#### [TO DO]
Only the lines below between the one holding "Click the JOLTS Job Openings event name" and the one holding "The image size is (800, 757).", inclusive, are to be reproduced word for word; the pictures are to be left out.

[Pixel coordinate grounding data]
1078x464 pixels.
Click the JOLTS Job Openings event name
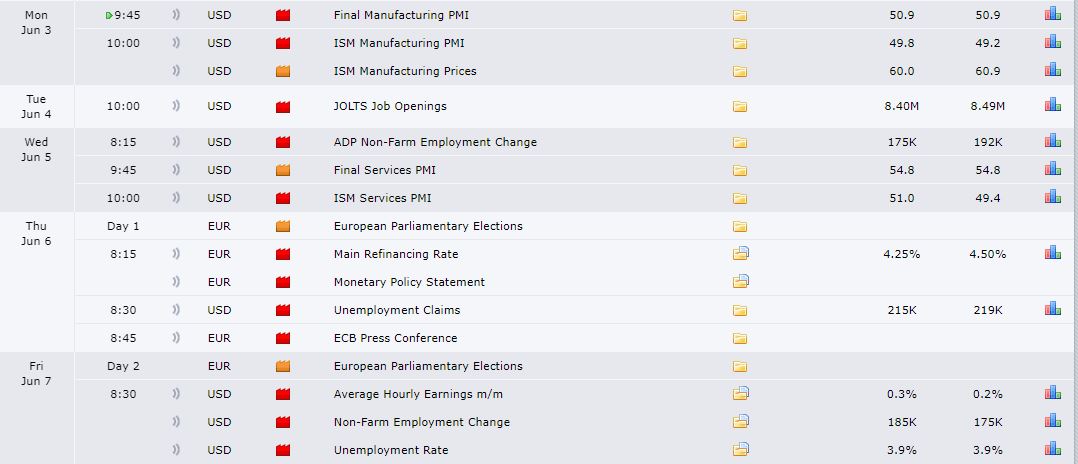[x=390, y=106]
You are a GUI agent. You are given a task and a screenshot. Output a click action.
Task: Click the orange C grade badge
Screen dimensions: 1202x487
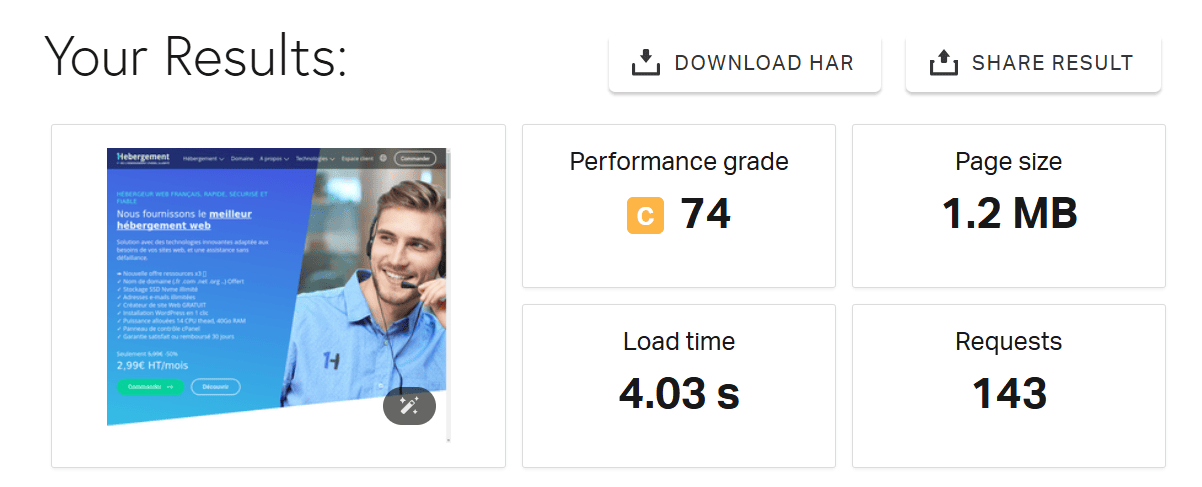pyautogui.click(x=645, y=216)
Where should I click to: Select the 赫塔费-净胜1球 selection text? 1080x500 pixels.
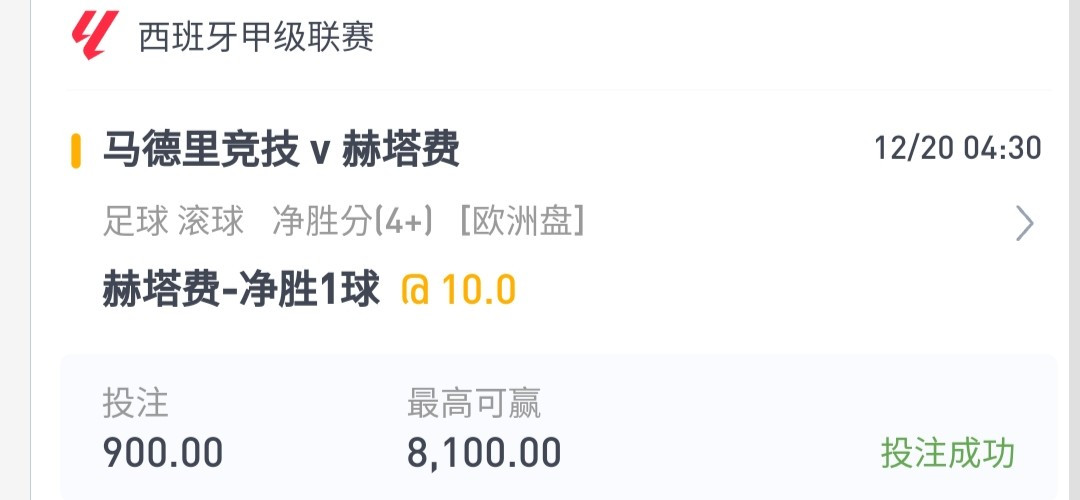241,289
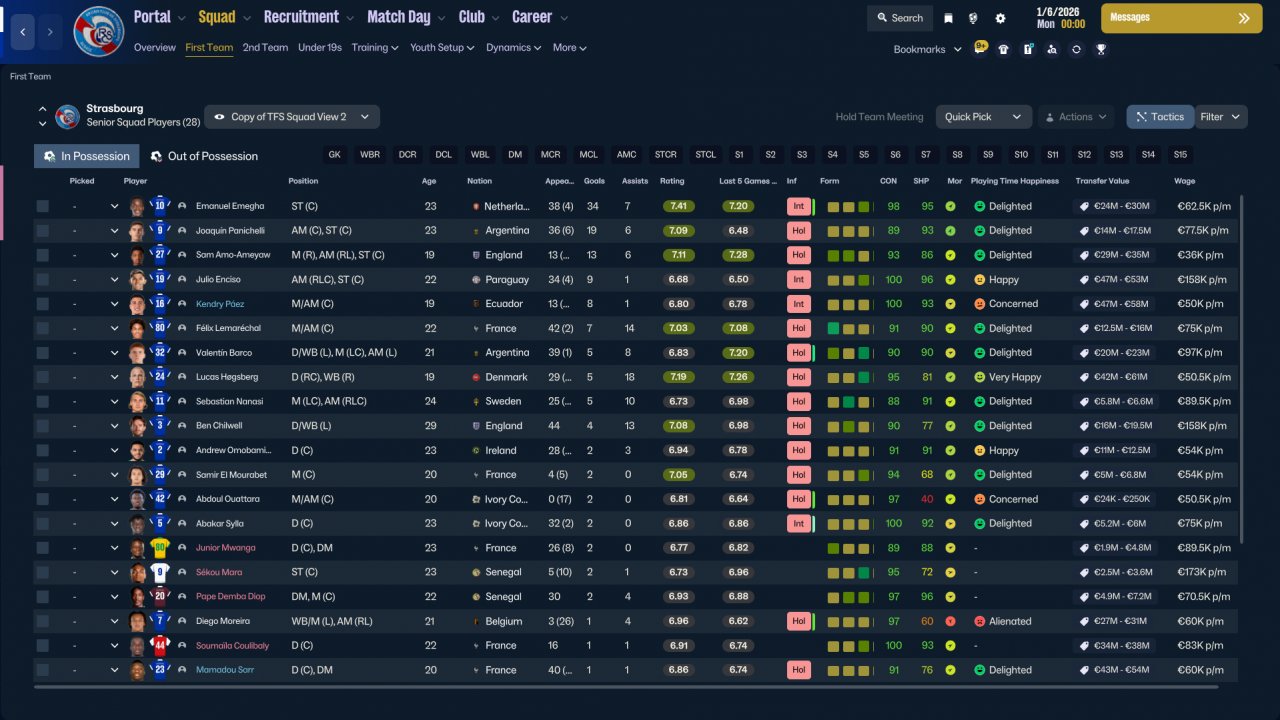
Task: Click the circular arrows shortcut icon
Action: (1076, 49)
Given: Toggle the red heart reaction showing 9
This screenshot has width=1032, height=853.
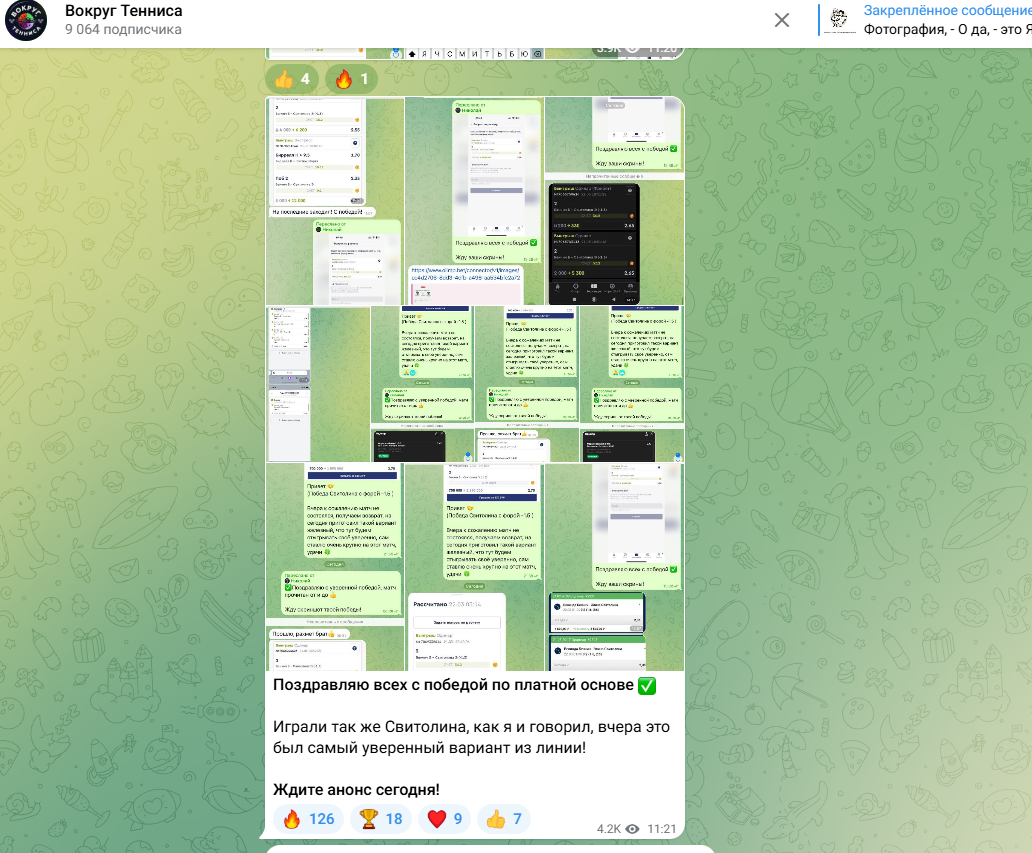Looking at the screenshot, I should [x=444, y=819].
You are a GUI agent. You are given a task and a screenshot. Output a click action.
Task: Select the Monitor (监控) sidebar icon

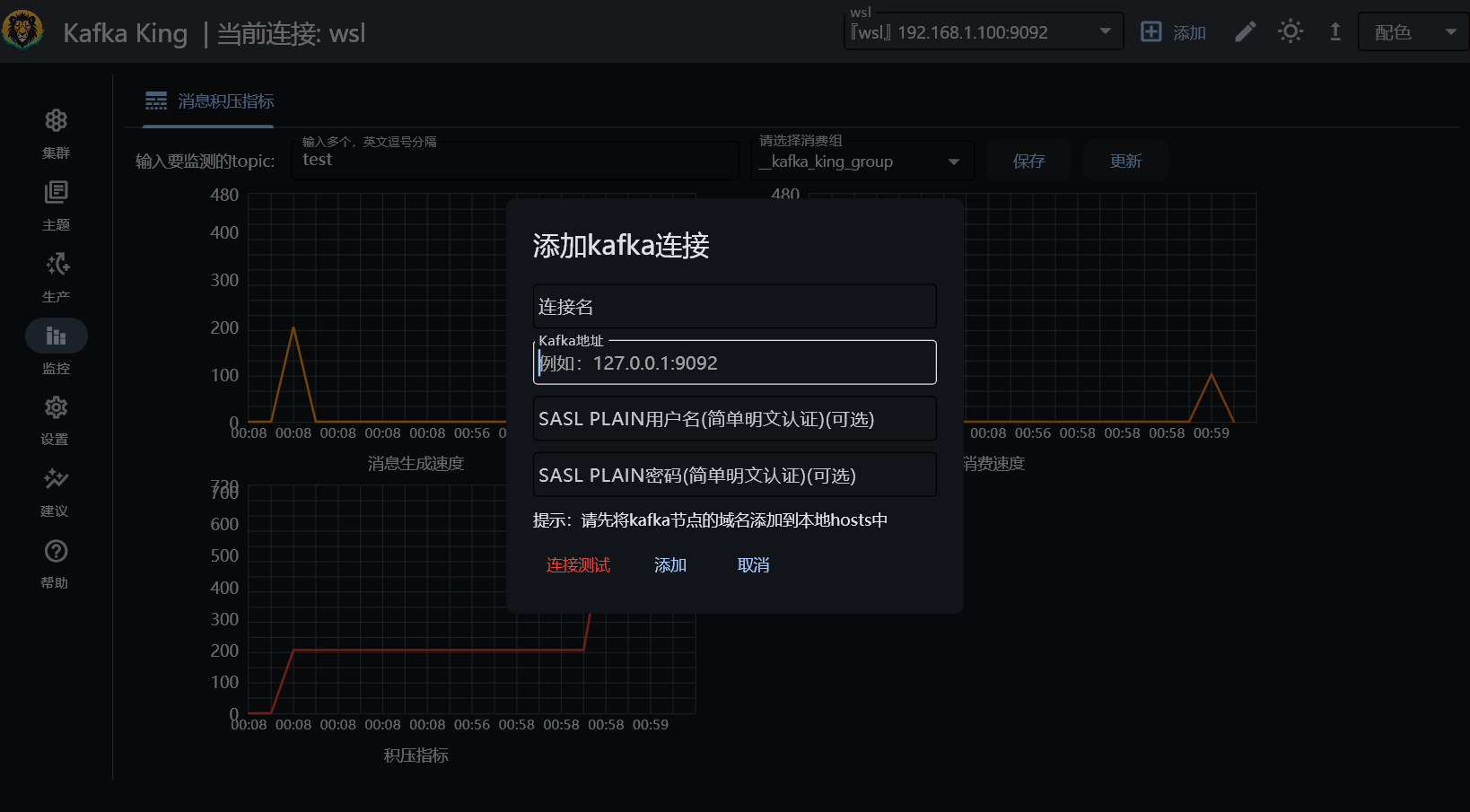(x=56, y=336)
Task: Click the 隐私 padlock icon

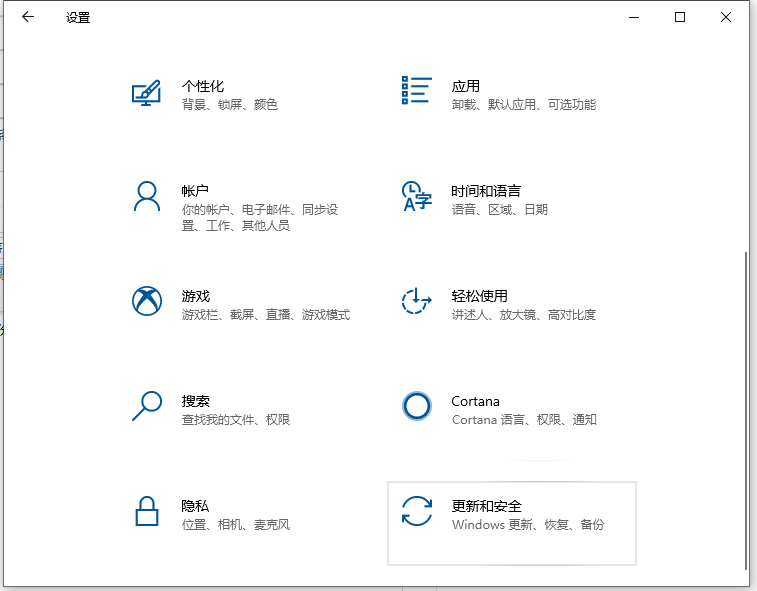Action: [147, 511]
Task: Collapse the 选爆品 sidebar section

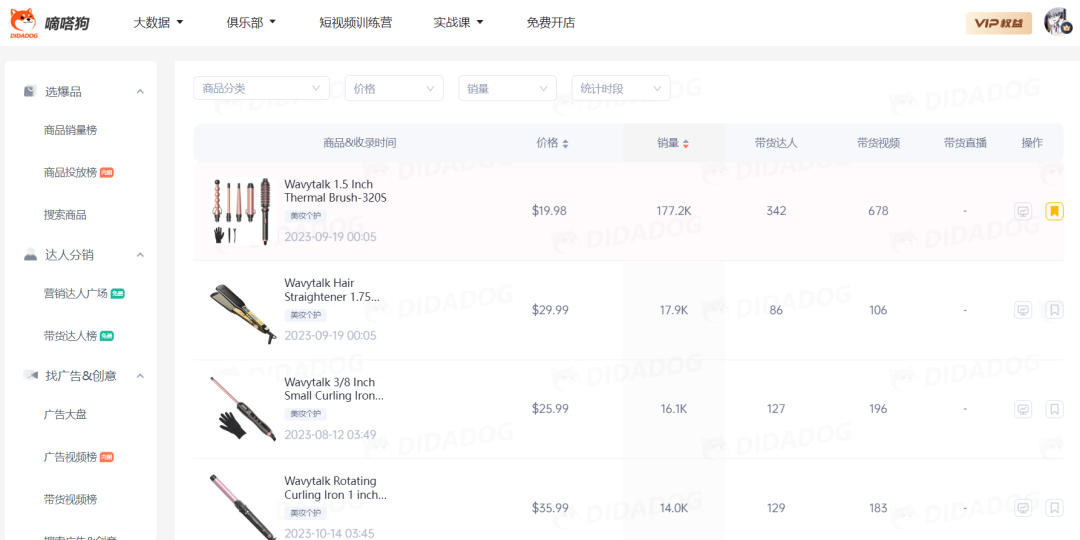Action: [140, 91]
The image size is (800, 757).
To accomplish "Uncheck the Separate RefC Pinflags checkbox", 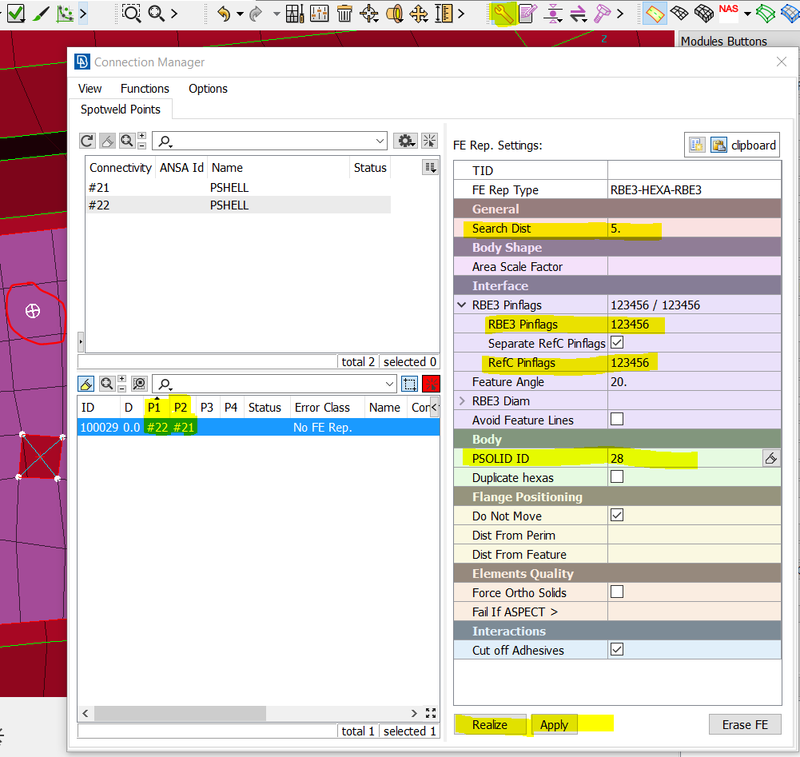I will pos(617,343).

#### [OUTPUT BELOW]
Click the JOLTS Job Openings event name
[x=390, y=106]
You are a GUI agent. You are given a task and a screenshot. Output a click action.
Task: Click the orange C grade badge
Screen dimensions: 1202x487
pyautogui.click(x=645, y=216)
Where should I click to: Select the 赫塔费-净胜1球 selection text? 1080x500 pixels.
241,289
Task: Click the circular arrows shortcut icon
Action: (1076, 49)
Given: Toggle the red heart reaction showing 9
This screenshot has width=1032, height=853.
Looking at the screenshot, I should [x=444, y=819].
You are a GUI agent. You are given a task and a screenshot. Output a click action.
Task: Select the Monitor (监控) sidebar icon

(x=56, y=336)
Task: Click the 隐私 padlock icon

Action: [147, 511]
Task: Collapse the 选爆品 sidebar section

Action: [140, 91]
The image size is (800, 757).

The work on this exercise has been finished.